LISTED RECORDS:
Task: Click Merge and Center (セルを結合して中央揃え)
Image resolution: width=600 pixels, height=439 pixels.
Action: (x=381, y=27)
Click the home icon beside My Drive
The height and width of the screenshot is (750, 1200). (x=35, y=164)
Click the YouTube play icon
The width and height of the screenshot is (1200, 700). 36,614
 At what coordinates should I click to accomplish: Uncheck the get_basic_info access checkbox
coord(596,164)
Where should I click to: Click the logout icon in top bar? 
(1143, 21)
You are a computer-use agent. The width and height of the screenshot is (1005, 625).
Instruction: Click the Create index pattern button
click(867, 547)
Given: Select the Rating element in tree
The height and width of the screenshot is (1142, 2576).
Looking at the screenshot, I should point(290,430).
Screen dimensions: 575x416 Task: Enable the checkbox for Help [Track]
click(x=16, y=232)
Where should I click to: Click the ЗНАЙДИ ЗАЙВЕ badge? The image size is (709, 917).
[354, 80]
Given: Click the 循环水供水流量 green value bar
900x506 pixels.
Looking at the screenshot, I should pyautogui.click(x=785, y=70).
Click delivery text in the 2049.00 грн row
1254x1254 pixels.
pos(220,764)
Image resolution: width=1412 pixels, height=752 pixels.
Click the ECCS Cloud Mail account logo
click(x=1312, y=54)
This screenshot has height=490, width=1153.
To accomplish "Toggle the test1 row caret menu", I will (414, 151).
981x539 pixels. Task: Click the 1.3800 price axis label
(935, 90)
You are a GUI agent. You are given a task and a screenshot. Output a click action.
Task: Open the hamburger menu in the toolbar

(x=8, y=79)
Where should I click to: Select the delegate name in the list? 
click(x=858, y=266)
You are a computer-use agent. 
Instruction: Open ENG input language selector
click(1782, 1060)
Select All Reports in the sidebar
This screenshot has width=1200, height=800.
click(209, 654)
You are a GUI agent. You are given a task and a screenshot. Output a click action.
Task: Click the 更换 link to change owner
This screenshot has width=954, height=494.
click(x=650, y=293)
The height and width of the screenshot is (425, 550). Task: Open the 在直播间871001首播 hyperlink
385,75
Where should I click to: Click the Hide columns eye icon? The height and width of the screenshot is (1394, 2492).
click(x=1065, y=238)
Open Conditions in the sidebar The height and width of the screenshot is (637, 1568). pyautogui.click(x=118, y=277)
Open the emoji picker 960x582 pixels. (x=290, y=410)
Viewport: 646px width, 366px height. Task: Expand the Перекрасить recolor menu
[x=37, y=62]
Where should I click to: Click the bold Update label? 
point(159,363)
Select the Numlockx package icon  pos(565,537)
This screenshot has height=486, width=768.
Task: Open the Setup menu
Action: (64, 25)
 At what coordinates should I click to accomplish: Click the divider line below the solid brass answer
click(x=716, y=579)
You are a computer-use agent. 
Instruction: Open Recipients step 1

TASK STATEMENT: Copy the listing above word for word, from the line containing "Open the emoji" down to its last line, with both of those lines included.

RESPONSE BELOW:
Open the emoji picker 960x582 pixels. (x=290, y=410)
Viewport: 646px width, 366px height. Task: Expand the Перекрасить recolor menu
[x=37, y=62]
Where should I click to: Click the bold Update label? 
point(159,363)
Select the Numlockx package icon  pos(565,537)
This screenshot has height=486, width=768.
Task: Open the Setup menu
Action: (64, 25)
 At what coordinates should I click to accomplish: Click the divider line below the solid brass answer
click(x=716, y=579)
You are a computer-use agent. 
Instruction: Open Recipients step 1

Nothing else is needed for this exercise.